Is it bad that I just used Smirnoff as mouthwash?
I just found little boats floating in my bathtub....they are made out of white castle boxes, condoms, pickles, and corks. All the wine we bought is being used as the "ocean"....clearly we didn't drink any of the wine.....but I don't remember doing this.
He was making tequila spiked Arnold Palmers and murmuring things in Spanish.
I love foreign exchange students.
It happened again. Now theres even more baby powder and its all over the place, I'm not cleaning that house.
I think he finally resigned to the fact he could not get off. He just looked at me and said "I'm having testicle difficulties," rolled over and passed out.
I think I just inadvertently started a sex competition with my roommate and her boyfriend.
If I can't pick up a cat lady, I probably need to turn to Internet dating.

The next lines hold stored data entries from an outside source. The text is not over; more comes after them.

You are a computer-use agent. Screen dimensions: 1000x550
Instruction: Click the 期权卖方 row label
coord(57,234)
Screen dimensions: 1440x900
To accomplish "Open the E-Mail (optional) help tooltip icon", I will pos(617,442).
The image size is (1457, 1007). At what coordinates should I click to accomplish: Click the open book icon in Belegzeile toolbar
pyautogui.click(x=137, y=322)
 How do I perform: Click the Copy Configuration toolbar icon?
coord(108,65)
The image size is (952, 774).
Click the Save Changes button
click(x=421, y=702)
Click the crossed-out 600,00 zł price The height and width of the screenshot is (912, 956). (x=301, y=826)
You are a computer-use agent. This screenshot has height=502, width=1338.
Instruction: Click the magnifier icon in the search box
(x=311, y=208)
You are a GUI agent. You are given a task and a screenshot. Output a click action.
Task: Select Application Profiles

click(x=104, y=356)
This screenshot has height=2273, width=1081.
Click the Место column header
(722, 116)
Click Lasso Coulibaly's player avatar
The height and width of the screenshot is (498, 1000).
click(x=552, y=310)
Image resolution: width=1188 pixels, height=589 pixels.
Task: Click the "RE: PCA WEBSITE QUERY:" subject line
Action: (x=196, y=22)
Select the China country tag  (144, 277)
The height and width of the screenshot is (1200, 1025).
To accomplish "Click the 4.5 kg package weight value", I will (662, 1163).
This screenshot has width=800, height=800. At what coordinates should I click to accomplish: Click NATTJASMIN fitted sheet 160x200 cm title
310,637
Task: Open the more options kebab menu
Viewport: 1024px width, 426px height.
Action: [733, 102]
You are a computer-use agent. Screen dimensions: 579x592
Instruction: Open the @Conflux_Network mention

For months it was all good and well just having sex. Now, something in me has snapped and I'm dreaming of taking turtleneck Christmas pictures with him. Fuck you, we're going out tonight. I need this.
No, we got so into acting out our role play characters we didn't even fuck. still sucess.
We shouldn't eat pizza in the pool
We r drinking tequila out a glass bottle and smoking weed underwater, pizzas the least of our concern
Yo if you blacked out last night, careful going through your purse. There's cocaine in a lollipop wrapper.
I may have been mad at the Supreme Court/patriarchy and tried to hate fuck myself.
Nothing says "back to school" like walking in the first day with a hangover
These morning walks of shame have became my morning jogs
Are you missing a tooth after last night? Because I found one in my coat pocket...along with what smells like dried jäger and a package of deer jerky.
Uh not that I recall.
Oh wait nvm. It's mine. Yeup, definitely my tooth.